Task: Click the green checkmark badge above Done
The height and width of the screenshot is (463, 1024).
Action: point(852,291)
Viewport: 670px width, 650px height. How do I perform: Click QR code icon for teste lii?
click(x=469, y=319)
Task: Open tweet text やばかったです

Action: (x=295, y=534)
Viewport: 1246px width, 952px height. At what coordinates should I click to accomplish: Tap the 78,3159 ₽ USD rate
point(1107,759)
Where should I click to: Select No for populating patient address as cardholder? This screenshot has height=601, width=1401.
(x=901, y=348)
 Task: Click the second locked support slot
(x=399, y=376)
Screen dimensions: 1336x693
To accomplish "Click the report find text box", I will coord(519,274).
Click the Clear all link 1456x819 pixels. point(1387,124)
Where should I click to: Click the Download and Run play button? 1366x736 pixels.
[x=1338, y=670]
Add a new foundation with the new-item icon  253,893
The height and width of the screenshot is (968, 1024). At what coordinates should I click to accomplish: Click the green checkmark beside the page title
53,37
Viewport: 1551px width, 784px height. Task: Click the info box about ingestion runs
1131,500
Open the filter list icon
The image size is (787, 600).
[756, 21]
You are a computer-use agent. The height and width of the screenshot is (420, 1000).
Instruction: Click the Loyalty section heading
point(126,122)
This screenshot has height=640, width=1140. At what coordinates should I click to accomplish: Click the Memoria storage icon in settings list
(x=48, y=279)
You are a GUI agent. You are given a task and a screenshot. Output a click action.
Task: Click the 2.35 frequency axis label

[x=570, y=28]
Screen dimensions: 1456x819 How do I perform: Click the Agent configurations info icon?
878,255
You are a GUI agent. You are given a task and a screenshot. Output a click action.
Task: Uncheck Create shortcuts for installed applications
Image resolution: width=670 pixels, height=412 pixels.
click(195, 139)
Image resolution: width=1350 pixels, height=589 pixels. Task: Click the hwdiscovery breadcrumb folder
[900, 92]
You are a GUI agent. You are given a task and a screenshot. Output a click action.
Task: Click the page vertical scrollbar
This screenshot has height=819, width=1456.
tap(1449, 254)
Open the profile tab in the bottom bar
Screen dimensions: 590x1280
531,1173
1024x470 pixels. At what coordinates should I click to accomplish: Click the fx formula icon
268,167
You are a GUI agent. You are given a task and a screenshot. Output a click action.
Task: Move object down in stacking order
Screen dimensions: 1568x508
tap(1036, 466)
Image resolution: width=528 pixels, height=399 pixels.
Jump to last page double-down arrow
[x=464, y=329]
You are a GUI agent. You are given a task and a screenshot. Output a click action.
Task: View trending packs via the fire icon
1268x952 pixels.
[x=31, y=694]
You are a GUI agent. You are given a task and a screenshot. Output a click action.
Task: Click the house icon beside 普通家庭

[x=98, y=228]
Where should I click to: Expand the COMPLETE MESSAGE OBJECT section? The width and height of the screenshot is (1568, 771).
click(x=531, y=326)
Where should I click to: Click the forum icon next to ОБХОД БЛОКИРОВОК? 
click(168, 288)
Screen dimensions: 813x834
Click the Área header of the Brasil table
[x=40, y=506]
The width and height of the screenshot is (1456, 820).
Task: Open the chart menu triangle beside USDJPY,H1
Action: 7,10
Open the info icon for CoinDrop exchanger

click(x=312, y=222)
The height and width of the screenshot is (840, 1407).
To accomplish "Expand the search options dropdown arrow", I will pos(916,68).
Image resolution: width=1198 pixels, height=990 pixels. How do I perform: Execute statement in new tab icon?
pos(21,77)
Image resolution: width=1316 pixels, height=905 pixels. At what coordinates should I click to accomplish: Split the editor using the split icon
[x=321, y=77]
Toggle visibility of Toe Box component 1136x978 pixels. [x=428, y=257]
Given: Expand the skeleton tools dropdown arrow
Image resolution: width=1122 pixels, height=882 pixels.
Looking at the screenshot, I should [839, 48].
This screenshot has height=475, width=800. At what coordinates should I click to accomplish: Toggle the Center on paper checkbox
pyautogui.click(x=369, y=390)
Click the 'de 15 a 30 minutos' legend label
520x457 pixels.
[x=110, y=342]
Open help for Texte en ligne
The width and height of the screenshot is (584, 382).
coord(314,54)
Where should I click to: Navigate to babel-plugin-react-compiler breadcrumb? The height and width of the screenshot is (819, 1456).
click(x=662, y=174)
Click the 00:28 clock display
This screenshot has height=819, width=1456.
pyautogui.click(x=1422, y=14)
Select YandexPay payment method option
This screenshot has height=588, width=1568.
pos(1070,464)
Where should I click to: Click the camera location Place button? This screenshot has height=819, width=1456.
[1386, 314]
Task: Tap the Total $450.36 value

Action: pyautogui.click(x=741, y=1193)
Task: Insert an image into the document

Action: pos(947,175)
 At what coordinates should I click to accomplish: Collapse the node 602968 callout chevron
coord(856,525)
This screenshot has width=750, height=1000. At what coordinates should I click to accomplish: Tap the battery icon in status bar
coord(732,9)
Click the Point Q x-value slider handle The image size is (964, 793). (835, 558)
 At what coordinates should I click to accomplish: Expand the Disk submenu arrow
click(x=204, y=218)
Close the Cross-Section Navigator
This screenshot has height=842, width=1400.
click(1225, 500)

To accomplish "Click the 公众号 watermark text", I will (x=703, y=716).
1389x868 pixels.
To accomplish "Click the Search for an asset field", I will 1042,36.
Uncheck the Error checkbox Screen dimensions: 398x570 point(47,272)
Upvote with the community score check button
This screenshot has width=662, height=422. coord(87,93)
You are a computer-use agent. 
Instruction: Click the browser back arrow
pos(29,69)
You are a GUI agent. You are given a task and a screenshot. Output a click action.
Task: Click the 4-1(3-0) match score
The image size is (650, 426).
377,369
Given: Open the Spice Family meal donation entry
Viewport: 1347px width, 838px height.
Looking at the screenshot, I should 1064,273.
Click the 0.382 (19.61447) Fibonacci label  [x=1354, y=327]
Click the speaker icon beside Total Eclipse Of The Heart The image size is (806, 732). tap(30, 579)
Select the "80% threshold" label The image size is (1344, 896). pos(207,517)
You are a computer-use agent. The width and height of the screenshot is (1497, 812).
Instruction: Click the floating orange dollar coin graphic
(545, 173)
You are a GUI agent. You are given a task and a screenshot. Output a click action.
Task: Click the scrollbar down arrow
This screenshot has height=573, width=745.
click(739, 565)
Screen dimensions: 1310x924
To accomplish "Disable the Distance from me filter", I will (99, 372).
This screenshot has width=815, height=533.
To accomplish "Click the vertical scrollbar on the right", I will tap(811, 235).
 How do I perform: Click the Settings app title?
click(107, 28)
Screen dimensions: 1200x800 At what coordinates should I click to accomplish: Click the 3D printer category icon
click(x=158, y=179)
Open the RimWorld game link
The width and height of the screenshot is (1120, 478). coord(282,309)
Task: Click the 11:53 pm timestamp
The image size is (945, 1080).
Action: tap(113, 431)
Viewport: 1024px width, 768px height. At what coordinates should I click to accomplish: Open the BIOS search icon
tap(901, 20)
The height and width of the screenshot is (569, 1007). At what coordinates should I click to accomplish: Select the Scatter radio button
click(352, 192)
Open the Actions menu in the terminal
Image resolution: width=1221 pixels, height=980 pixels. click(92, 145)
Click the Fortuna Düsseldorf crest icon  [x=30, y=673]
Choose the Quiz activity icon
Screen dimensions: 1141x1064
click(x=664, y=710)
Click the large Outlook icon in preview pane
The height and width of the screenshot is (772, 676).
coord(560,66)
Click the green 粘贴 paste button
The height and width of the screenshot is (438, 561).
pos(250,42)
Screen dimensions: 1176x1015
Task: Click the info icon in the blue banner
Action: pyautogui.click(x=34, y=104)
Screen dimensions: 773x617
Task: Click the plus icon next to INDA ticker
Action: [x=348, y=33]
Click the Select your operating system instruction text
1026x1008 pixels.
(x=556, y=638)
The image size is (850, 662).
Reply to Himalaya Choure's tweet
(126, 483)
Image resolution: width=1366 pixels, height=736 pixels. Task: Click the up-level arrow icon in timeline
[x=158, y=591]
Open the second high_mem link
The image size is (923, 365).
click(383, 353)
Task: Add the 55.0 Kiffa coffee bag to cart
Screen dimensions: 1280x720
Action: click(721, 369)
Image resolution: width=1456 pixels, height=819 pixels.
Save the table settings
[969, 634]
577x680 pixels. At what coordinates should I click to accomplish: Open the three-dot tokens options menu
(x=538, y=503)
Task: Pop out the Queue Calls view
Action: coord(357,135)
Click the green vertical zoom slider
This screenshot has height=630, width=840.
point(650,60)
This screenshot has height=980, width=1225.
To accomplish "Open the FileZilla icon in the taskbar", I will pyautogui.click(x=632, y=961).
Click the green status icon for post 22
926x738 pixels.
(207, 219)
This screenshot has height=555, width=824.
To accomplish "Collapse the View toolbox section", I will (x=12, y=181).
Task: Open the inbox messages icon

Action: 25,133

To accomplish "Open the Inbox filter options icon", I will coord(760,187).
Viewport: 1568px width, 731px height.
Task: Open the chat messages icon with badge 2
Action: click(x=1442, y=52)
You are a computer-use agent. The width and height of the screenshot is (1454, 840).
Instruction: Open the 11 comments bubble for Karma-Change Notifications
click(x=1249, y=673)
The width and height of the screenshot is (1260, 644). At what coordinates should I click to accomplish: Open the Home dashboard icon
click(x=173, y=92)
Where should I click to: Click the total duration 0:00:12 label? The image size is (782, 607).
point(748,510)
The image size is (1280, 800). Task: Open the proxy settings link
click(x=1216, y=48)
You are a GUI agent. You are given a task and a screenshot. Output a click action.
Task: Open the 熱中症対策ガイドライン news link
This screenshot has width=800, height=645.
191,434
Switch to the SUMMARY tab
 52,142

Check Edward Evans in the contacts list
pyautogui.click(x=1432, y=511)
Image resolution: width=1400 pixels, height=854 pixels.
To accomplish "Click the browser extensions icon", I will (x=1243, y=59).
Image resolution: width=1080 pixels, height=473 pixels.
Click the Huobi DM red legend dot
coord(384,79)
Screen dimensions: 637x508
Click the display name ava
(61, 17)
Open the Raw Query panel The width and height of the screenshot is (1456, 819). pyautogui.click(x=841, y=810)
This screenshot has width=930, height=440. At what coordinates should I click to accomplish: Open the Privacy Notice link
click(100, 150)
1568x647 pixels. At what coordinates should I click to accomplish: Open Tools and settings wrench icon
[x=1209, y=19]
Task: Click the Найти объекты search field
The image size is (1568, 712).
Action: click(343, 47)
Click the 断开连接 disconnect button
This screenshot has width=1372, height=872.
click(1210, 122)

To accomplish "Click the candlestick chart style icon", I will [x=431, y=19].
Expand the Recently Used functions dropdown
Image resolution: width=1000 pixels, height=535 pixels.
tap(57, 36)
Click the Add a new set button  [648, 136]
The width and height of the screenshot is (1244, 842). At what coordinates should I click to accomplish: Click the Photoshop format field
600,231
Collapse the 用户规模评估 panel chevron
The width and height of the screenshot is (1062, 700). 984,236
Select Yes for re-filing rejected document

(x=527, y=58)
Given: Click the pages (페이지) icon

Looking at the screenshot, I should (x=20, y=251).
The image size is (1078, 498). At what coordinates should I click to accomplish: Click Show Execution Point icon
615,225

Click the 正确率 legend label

TASK PROMPT -
Starting with the line that contains "Select Yes for re-filing rejected document" and going on through the end of the data, write those lines out again with "icon" changed to "button" and nothing else altered.

THE OUTPUT -
Select Yes for re-filing rejected document

(x=527, y=58)
Given: Click the pages (페이지) button

Looking at the screenshot, I should (x=20, y=251).
The image size is (1078, 498). At what coordinates should I click to accomplish: Click Show Execution Point button
615,225

Click the 正确率 legend label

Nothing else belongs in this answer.